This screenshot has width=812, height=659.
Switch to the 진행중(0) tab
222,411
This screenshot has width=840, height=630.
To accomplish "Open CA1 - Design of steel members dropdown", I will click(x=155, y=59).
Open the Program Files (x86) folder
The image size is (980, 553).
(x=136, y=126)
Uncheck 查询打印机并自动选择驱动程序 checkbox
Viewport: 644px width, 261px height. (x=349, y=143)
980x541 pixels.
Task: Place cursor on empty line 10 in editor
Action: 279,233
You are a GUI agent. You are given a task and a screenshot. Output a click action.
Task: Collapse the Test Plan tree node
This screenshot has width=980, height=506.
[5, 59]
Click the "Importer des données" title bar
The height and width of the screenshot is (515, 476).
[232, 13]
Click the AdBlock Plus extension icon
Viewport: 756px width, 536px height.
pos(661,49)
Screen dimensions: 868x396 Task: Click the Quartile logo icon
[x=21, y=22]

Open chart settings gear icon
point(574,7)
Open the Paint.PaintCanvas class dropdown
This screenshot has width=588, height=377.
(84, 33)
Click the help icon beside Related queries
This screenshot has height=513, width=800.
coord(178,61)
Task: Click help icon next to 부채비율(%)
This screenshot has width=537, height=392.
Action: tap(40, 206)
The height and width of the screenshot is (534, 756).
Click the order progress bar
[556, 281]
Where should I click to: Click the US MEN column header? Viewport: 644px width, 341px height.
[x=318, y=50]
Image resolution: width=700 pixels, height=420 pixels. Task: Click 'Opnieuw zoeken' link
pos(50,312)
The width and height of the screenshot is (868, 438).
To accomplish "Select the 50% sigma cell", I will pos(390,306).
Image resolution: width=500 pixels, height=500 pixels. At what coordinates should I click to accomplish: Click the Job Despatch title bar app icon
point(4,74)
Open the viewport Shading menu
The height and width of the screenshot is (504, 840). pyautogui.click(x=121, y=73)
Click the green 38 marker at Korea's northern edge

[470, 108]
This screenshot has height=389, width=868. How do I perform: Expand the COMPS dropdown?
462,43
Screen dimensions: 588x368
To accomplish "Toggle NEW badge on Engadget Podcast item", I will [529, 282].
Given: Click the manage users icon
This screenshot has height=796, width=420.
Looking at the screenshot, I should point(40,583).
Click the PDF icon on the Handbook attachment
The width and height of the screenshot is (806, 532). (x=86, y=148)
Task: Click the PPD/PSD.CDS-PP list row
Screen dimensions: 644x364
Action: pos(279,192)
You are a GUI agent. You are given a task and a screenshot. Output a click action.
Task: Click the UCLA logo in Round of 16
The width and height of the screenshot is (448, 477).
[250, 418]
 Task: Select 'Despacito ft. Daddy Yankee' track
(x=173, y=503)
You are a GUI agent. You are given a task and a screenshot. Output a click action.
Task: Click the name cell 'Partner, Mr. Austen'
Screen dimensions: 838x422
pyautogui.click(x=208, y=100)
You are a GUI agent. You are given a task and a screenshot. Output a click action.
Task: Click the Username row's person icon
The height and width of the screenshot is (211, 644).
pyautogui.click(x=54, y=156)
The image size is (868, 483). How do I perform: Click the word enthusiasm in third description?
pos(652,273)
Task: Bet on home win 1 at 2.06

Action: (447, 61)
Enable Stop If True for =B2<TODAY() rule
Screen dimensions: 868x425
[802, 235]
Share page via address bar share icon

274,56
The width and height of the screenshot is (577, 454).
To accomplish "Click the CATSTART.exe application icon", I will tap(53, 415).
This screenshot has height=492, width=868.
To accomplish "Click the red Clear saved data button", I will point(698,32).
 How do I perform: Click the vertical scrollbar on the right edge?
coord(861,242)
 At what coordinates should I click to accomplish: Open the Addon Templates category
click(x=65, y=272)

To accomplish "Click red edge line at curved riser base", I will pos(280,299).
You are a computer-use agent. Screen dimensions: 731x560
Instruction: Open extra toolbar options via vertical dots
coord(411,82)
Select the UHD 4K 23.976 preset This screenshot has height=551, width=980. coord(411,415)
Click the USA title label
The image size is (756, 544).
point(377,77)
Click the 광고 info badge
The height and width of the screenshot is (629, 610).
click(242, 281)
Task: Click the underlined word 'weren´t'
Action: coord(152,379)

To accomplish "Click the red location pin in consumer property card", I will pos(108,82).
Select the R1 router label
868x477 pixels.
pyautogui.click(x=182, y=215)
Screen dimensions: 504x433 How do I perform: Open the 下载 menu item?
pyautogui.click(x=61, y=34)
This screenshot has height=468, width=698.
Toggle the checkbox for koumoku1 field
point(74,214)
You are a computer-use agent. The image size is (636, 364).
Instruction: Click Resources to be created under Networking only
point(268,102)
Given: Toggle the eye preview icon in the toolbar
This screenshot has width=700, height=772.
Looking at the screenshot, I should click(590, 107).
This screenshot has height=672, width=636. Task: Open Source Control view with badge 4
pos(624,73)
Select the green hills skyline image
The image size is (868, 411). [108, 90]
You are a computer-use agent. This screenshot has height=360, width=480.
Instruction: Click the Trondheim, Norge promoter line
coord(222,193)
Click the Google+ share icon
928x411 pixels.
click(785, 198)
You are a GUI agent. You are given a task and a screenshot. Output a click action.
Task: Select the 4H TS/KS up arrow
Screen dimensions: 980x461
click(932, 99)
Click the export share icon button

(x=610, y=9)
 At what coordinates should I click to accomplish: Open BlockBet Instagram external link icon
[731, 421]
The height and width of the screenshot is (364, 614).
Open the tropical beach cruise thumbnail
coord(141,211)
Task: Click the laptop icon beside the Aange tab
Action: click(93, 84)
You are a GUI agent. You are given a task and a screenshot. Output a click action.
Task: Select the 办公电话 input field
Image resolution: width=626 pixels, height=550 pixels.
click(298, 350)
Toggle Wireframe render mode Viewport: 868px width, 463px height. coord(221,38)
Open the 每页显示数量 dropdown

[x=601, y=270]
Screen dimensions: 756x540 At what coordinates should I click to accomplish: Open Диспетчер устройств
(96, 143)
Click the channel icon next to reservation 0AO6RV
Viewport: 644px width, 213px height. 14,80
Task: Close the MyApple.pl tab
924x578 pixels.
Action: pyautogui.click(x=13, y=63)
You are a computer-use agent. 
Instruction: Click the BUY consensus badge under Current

- - - -

- EXERCISE DESCRIPTION
Each line above must be retyped exactly in the response.

- REPLY
This screenshot has width=812, height=659.
Switch to the 진행중(0) tab
222,411
This screenshot has width=840, height=630.
To accomplish "Open CA1 - Design of steel members dropdown", I will click(x=155, y=59).
Open the Program Files (x86) folder
The image size is (980, 553).
(x=136, y=126)
Uncheck 查询打印机并自动选择驱动程序 checkbox
Viewport: 644px width, 261px height. (x=349, y=143)
980x541 pixels.
Task: Place cursor on empty line 10 in editor
Action: 279,233
You are a GUI agent. You are given a task and a screenshot. Output a click action.
Task: Collapse the Test Plan tree node
This screenshot has width=980, height=506.
[5, 59]
Click the "Importer des données" title bar
The height and width of the screenshot is (515, 476).
[232, 13]
Click the AdBlock Plus extension icon
Viewport: 756px width, 536px height.
pos(661,49)
Screen dimensions: 868x396 Task: Click the Quartile logo icon
[x=21, y=22]

Open chart settings gear icon
point(574,7)
Open the Paint.PaintCanvas class dropdown
This screenshot has width=588, height=377.
(84, 33)
Click the help icon beside Related queries
This screenshot has height=513, width=800.
coord(178,61)
Task: Click help icon next to 부채비율(%)
This screenshot has width=537, height=392.
Action: tap(40, 206)
The height and width of the screenshot is (534, 756).
Click the order progress bar
[556, 281]
Where should I click to: Click the US MEN column header? Viewport: 644px width, 341px height.
[x=318, y=50]
Image resolution: width=700 pixels, height=420 pixels. Task: Click 'Opnieuw zoeken' link
pos(50,312)
The width and height of the screenshot is (868, 438).
To accomplish "Select the 50% sigma cell", I will pos(390,306).
Image resolution: width=500 pixels, height=500 pixels. At what coordinates should I click to accomplish: Click the Job Despatch title bar app icon
point(4,74)
Open the viewport Shading menu
The height and width of the screenshot is (504, 840). pyautogui.click(x=121, y=73)
Click the green 38 marker at Korea's northern edge

[470, 108]
This screenshot has height=389, width=868. How do I perform: Expand the COMPS dropdown?
462,43
Screen dimensions: 588x368
To accomplish "Toggle NEW badge on Engadget Podcast item", I will [529, 282].
Given: Click the manage users icon
This screenshot has height=796, width=420.
Looking at the screenshot, I should point(40,583).
Click the PDF icon on the Handbook attachment
The width and height of the screenshot is (806, 532). (x=86, y=148)
Task: Click the PPD/PSD.CDS-PP list row
Screen dimensions: 644x364
Action: pos(279,192)
You are a GUI agent. You are given a task and a screenshot. Output a click action.
Task: Click the UCLA logo in Round of 16
The width and height of the screenshot is (448, 477).
[250, 418]
 Task: Select 'Despacito ft. Daddy Yankee' track
(x=173, y=503)
You are a GUI agent. You are given a task and a screenshot. Output a click action.
Task: Click the name cell 'Partner, Mr. Austen'
Screen dimensions: 838x422
pyautogui.click(x=208, y=100)
You are a GUI agent. You are given a task and a screenshot. Output a click action.
Task: Click the Username row's person icon
The height and width of the screenshot is (211, 644).
pyautogui.click(x=54, y=156)
The image size is (868, 483). How do I perform: Click the word enthusiasm in third description?
pos(652,273)
Task: Bet on home win 1 at 2.06

Action: (447, 61)
Enable Stop If True for =B2<TODAY() rule
Screen dimensions: 868x425
[802, 235]
Share page via address bar share icon

274,56
The width and height of the screenshot is (577, 454).
To accomplish "Click the CATSTART.exe application icon", I will tap(53, 415).
This screenshot has height=492, width=868.
To accomplish "Click the red Clear saved data button", I will point(698,32).
 How do I perform: Click the vertical scrollbar on the right edge?
coord(861,242)
 At what coordinates should I click to accomplish: Open the Addon Templates category
click(x=65, y=272)

To accomplish "Click red edge line at curved riser base", I will pos(280,299).
You are a computer-use agent. Screen dimensions: 731x560
Instruction: Open extra toolbar options via vertical dots
coord(411,82)
Select the UHD 4K 23.976 preset This screenshot has height=551, width=980. coord(411,415)
Click the USA title label
The image size is (756, 544).
point(377,77)
Click the 광고 info badge
The height and width of the screenshot is (629, 610).
click(242, 281)
Task: Click the underlined word 'weren´t'
Action: coord(152,379)

To accomplish "Click the red location pin in consumer property card", I will pos(108,82).
Select the R1 router label
868x477 pixels.
pyautogui.click(x=182, y=215)
Screen dimensions: 504x433 How do I perform: Open the 下载 menu item?
pyautogui.click(x=61, y=34)
This screenshot has height=468, width=698.
Toggle the checkbox for koumoku1 field
point(74,214)
You are a computer-use agent. The image size is (636, 364).
Instruction: Click Resources to be created under Networking only
point(268,102)
Given: Toggle the eye preview icon in the toolbar
This screenshot has width=700, height=772.
Looking at the screenshot, I should click(590, 107).
This screenshot has height=672, width=636. Task: Open Source Control view with badge 4
pos(624,73)
Select the green hills skyline image
The image size is (868, 411). [108, 90]
You are a computer-use agent. This screenshot has height=360, width=480.
Instruction: Click the Trondheim, Norge promoter line
coord(222,193)
Click the Google+ share icon
928x411 pixels.
click(785, 198)
You are a GUI agent. You are given a task and a screenshot. Output a click action.
Task: Select the 4H TS/KS up arrow
Screen dimensions: 980x461
click(932, 99)
Click the export share icon button

(x=610, y=9)
 At what coordinates should I click to accomplish: Open BlockBet Instagram external link icon
[731, 421]
The height and width of the screenshot is (364, 614).
Open the tropical beach cruise thumbnail
coord(141,211)
Task: Click the laptop icon beside the Aange tab
Action: click(93, 84)
You are a GUI agent. You are given a task and a screenshot. Output a click action.
Task: Select the 办公电话 input field
Image resolution: width=626 pixels, height=550 pixels.
click(298, 350)
Toggle Wireframe render mode Viewport: 868px width, 463px height. coord(221,38)
Open the 每页显示数量 dropdown

[x=601, y=270]
Screen dimensions: 756x540 At what coordinates should I click to accomplish: Open Диспетчер устройств
(96, 143)
Click the channel icon next to reservation 0AO6RV
Viewport: 644px width, 213px height. 14,80
Task: Close the MyApple.pl tab
924x578 pixels.
Action: pyautogui.click(x=13, y=63)
You are a computer-use agent. 
Instruction: Click the BUY consensus badge under Current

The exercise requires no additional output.